Aim of the task:
The whole listing should come back exactly as written, except for the pictures.

Exercise data:
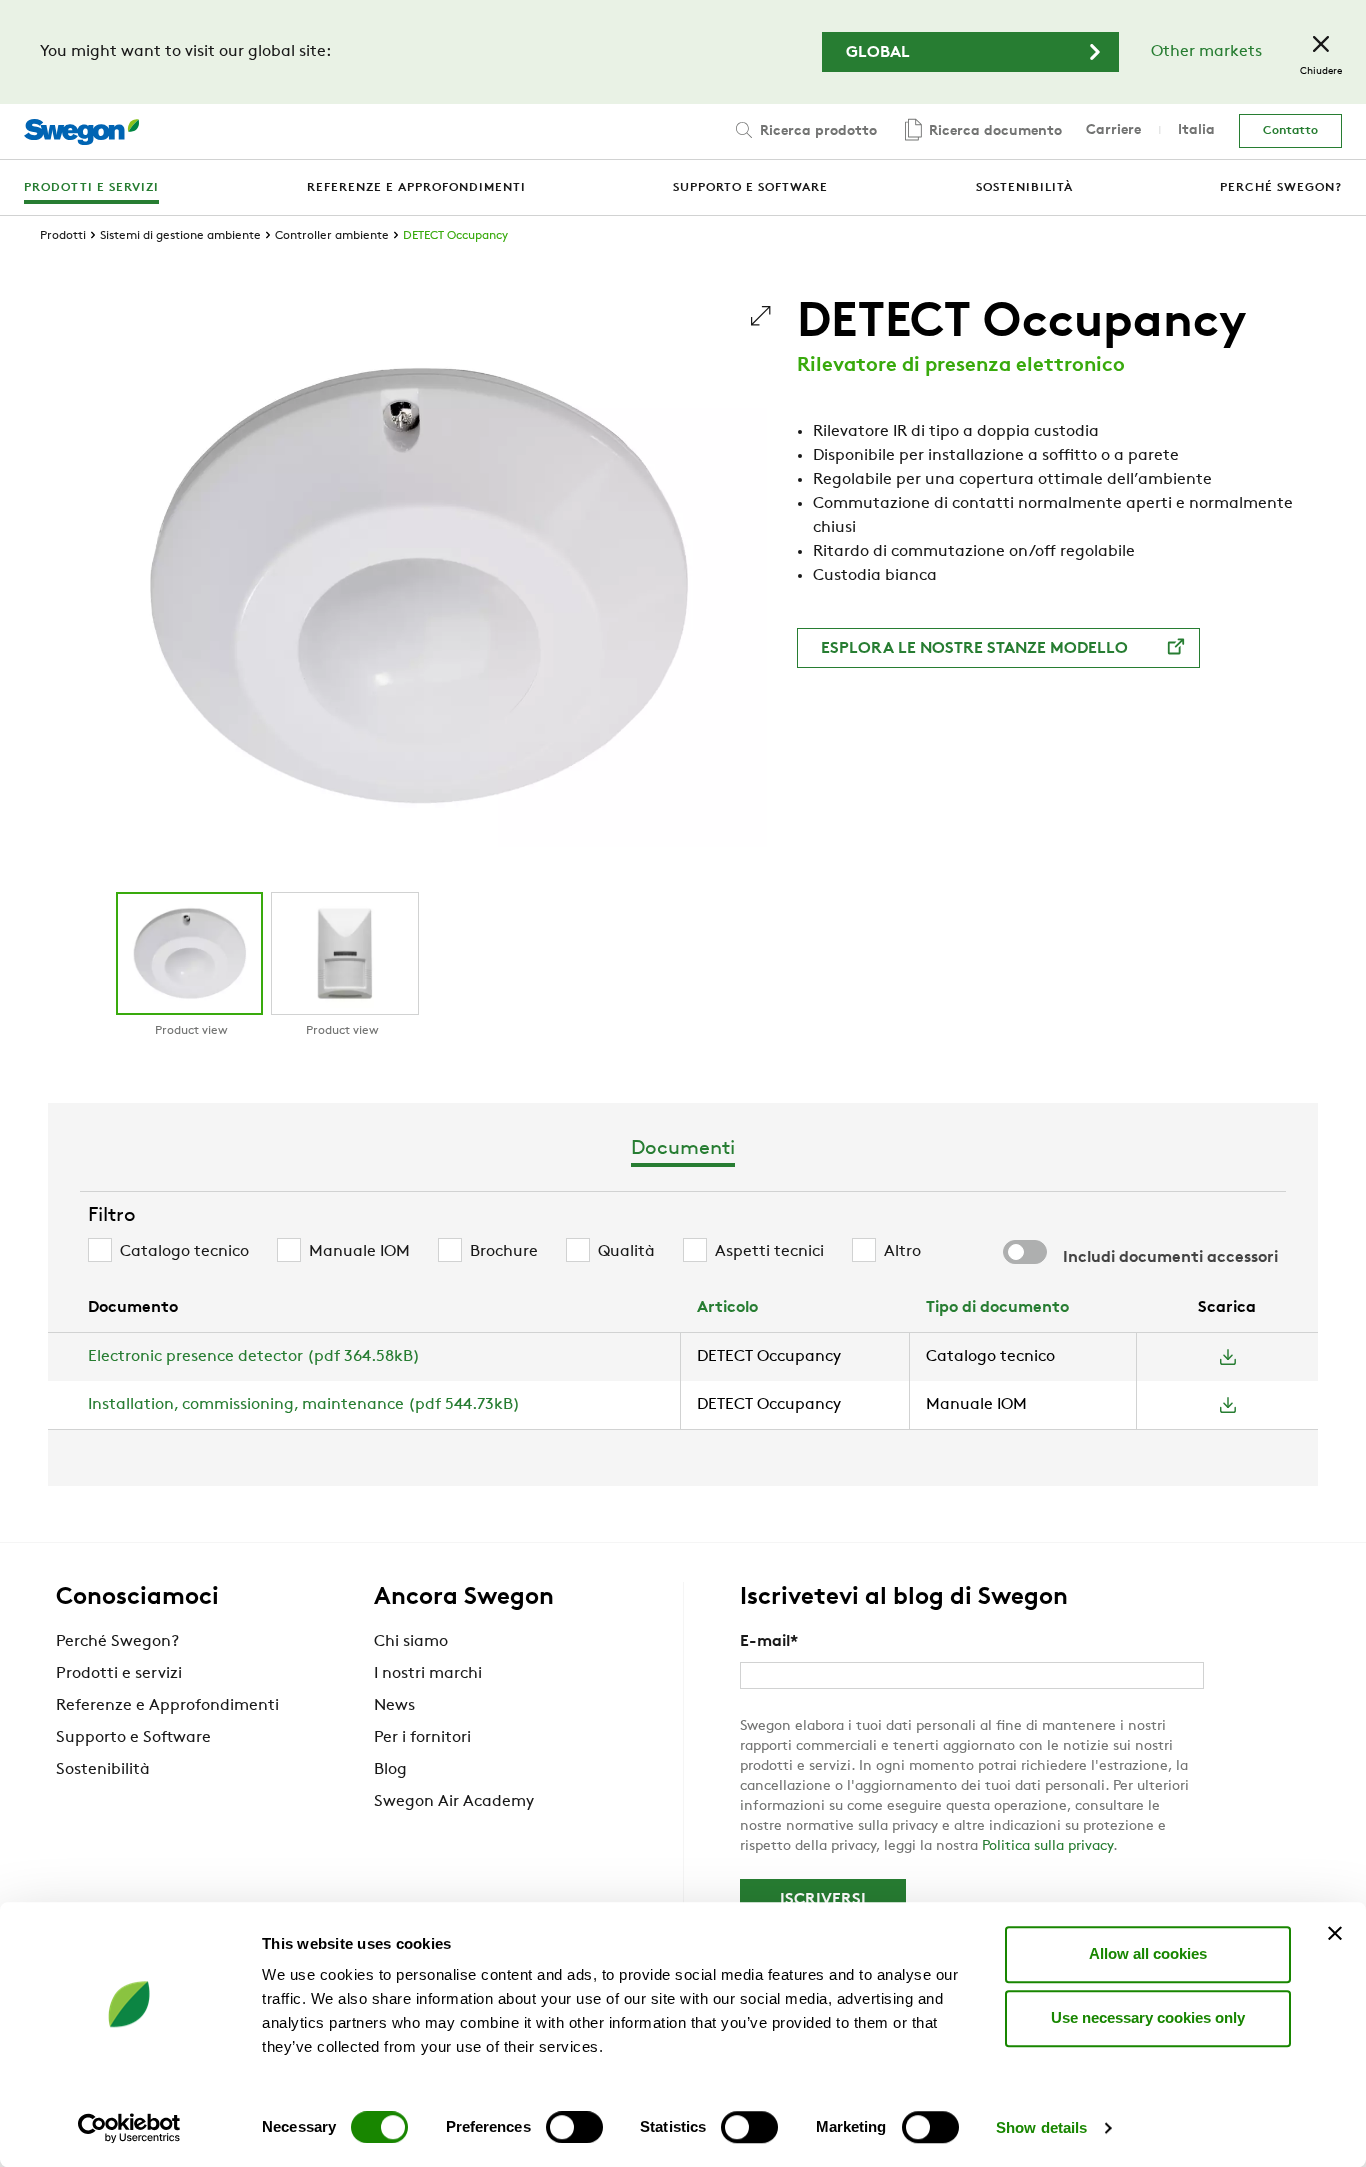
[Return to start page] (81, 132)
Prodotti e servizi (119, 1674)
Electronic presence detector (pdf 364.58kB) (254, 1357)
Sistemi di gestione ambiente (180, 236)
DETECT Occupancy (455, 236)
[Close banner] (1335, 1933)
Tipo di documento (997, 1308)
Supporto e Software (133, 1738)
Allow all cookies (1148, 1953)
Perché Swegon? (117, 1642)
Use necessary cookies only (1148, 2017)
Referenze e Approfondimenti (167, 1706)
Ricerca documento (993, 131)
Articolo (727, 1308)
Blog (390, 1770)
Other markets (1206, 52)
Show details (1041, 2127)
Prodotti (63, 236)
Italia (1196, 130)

Answer to the problem:
[Return to start page] (81, 132)
Prodotti e servizi (119, 1674)
Electronic presence detector (pdf 364.58kB) (254, 1357)
Sistemi di gestione ambiente (180, 236)
DETECT Occupancy (455, 236)
[Close banner] (1335, 1933)
Tipo di documento (997, 1308)
Supporto e Software (133, 1738)
Allow all cookies (1148, 1953)
Perché Swegon? (117, 1642)
Use necessary cookies only (1148, 2017)
Referenze e Approfondimenti (167, 1706)
Ricerca documento (993, 131)
Articolo (727, 1308)
Blog (390, 1770)
Other markets (1206, 52)
Show details (1041, 2127)
Prodotti (63, 236)
Italia (1196, 130)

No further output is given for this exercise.